Now, if you’re confused you’re not alone! This parable has caused a lot of confusion. Some believe the manager slashed what might have been his own profit and not his master’s money. And that’s possible, but we’re not told.

 

If he was in fact slashing what was owed to the master--stealing more from his master-- the master should have been even angrier with his manager and certainly would not have commended the manager for doing this!

 

The real problem is we’re trying to make worldly sense of this parable. But God’s love, mercy, and compassion is beyond our wildest imagination. God’s love does not make worldly sense. That’s the point.

 

So let’s shift our thinking: what if the master wanted his manager to be kind, compassionate, to use the master’s wealth to help and love and care for people all along? So when the manager finally does that -- the master is pleased.

 

Now take that interpretation and apply it to our lives. The wealth that has been entrusted to us is not “ours” - it is God’s, given to us to use for a short time. Our Master is not only very wealthy, He is very generous. With whatever the amount he has given to each of us, we are to be generous with it. Being a good and faithful steward of all He has given us, is not hoarding it for ourselves or making wealth our god, but serving Him by loving and caring for and helping our neighbors with our worldly wealth.

 

And so Jesus wants us to use and give what we have for others, not just in times of tragedy: giving our hearts, our ears, our compassion, our time, our prayers, our forgiveness. Extravagantly giving - not holding grudges, not looking at people with suspicion, not withholding our love - but serving them as if they were God Himself.

 

Just think about that! How would that change the way you do things--if that person in need were God Himself?

 

For as Jesus said: “Truly, I say to you, as you did it to one of the least of these my brothers, you did it to me” (Matthew 25:40).

 

Pharisees ridiculed Jesus for the manner in which He loved everyone. I think there are times when we ridicule Jesus too.

Our God, is always a giving, a loving and serving God. In response to the tragedy of sin, His response was to give even more: Jesus that, the debt of sin would be paid, the power of the enemy broken, and forgiveness won. That we who are unfaithful might be raised from the death to a new life. Is that foolish?

God desires all people to be saved and to come to the knowledge of the truth. And sometimes it takes a tragedy to do that. Sometimes all our false gods must be taken away before we’ll open our hearts and receive salvation.
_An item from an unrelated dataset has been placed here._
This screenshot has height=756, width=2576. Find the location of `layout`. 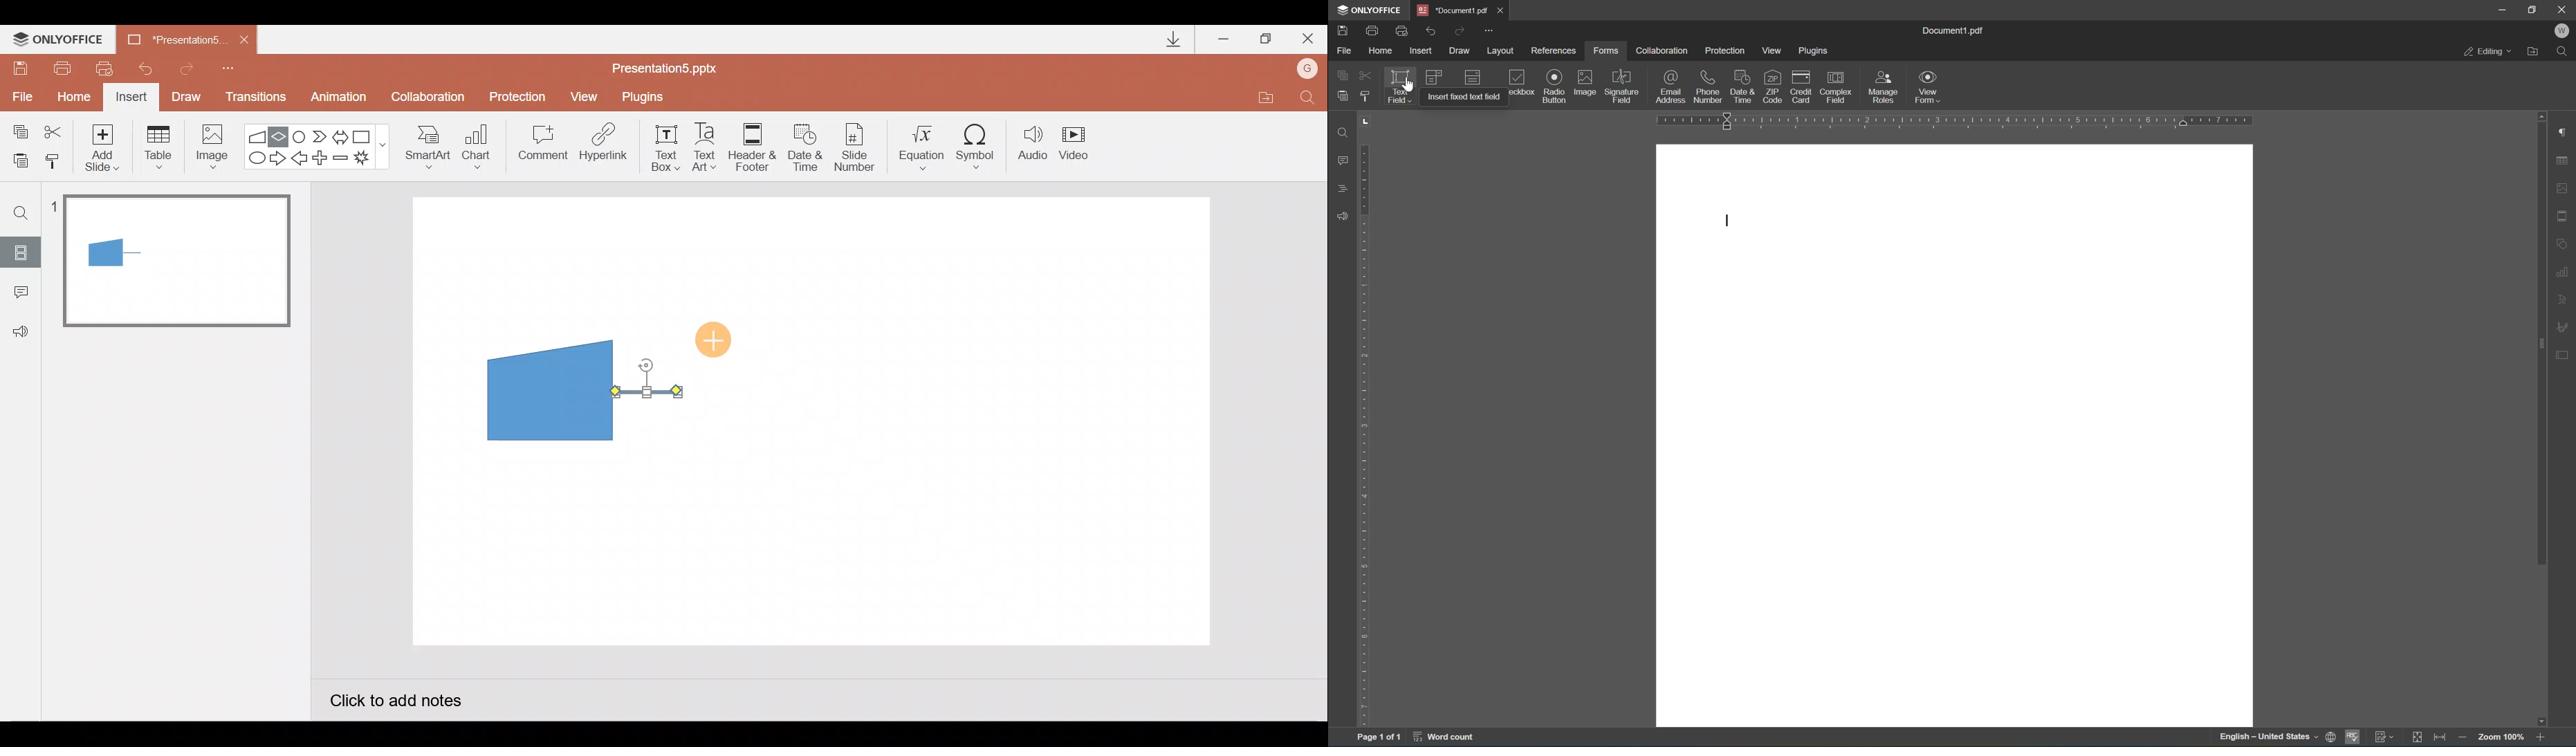

layout is located at coordinates (1501, 50).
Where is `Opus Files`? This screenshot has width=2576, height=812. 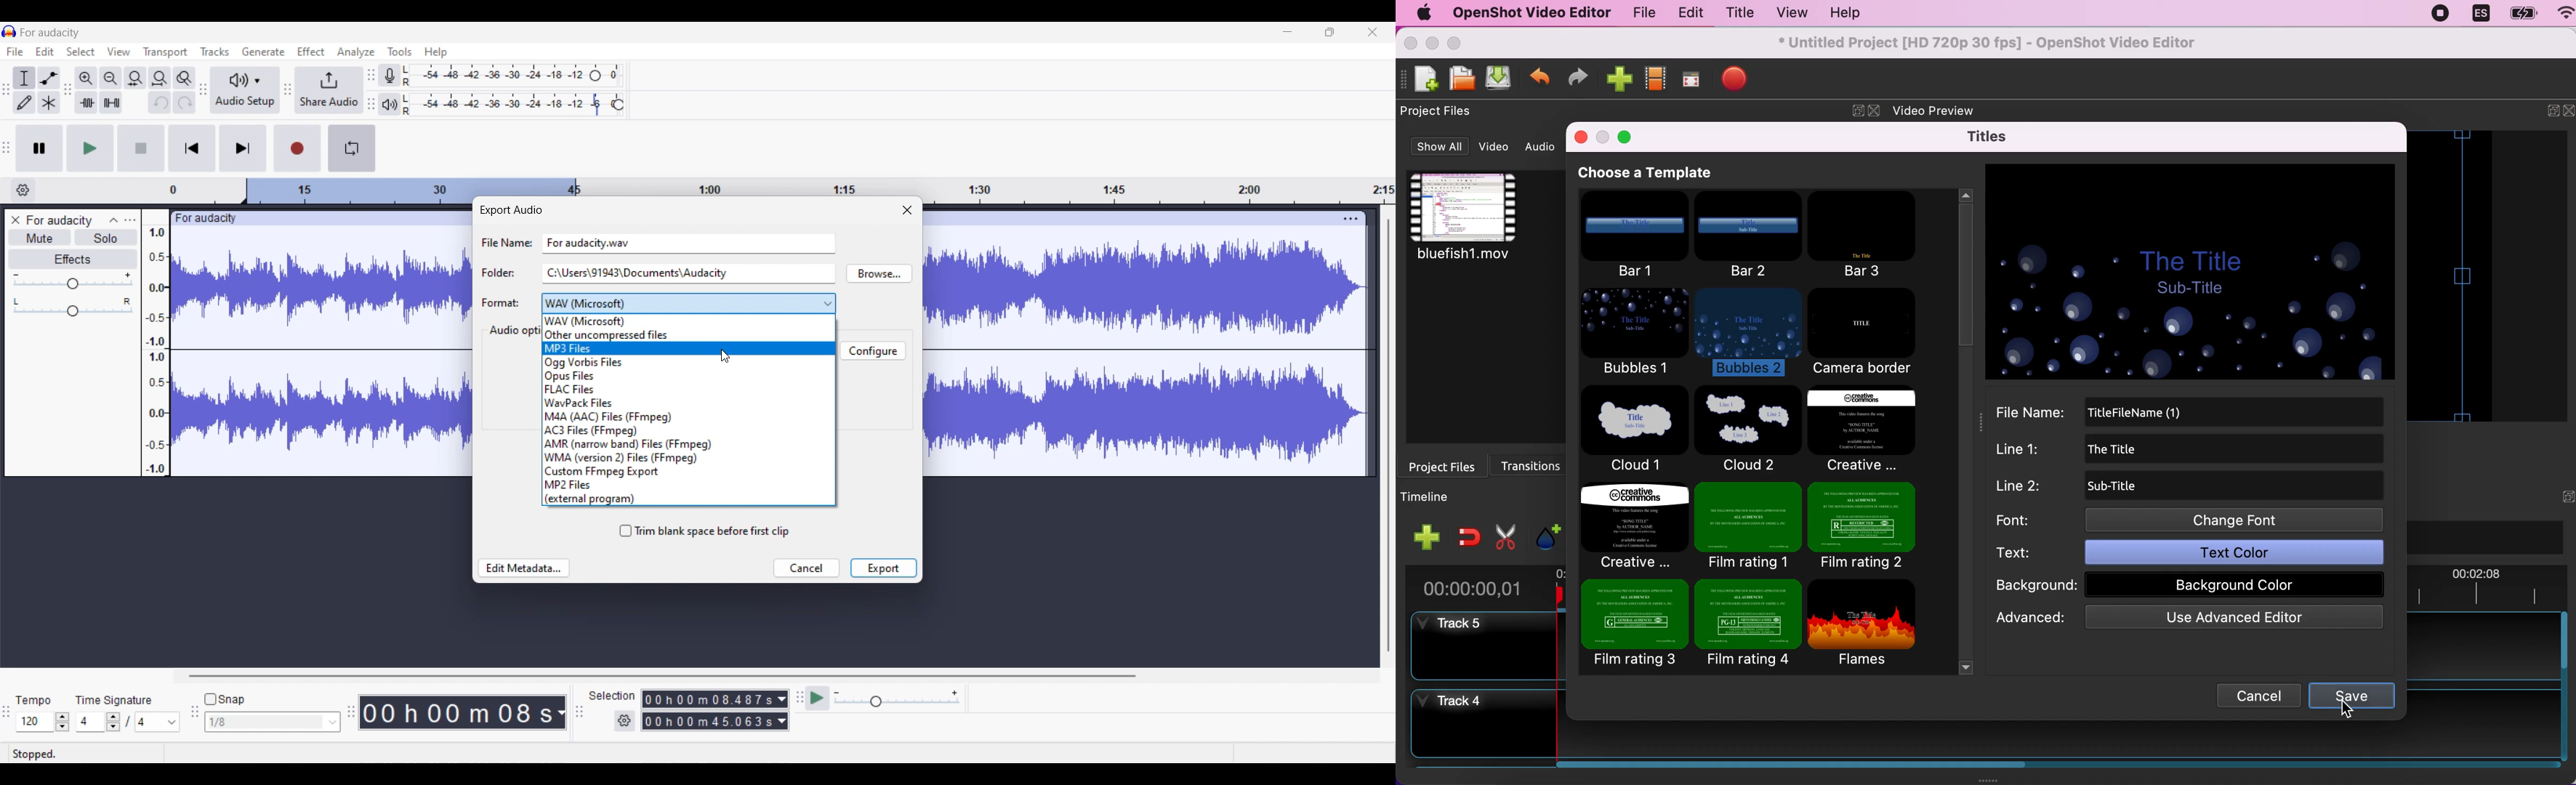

This is good, Paul says: To pray for people, to love them and care for them-- not because they deserve it, but because of the Gospel given to us. The Gospel changes us because of CHRIST living in and working through us for others.

Sometimes it takes a tragedy to get us to do that. But we have a Savior who turns tragedies into blessings. From the cross He bore to dying and rising for you, you may also die and rise with Jesus to a new life, a good life, a Gospel life. Which is the ultimate gift--a gift that begins now and has no end.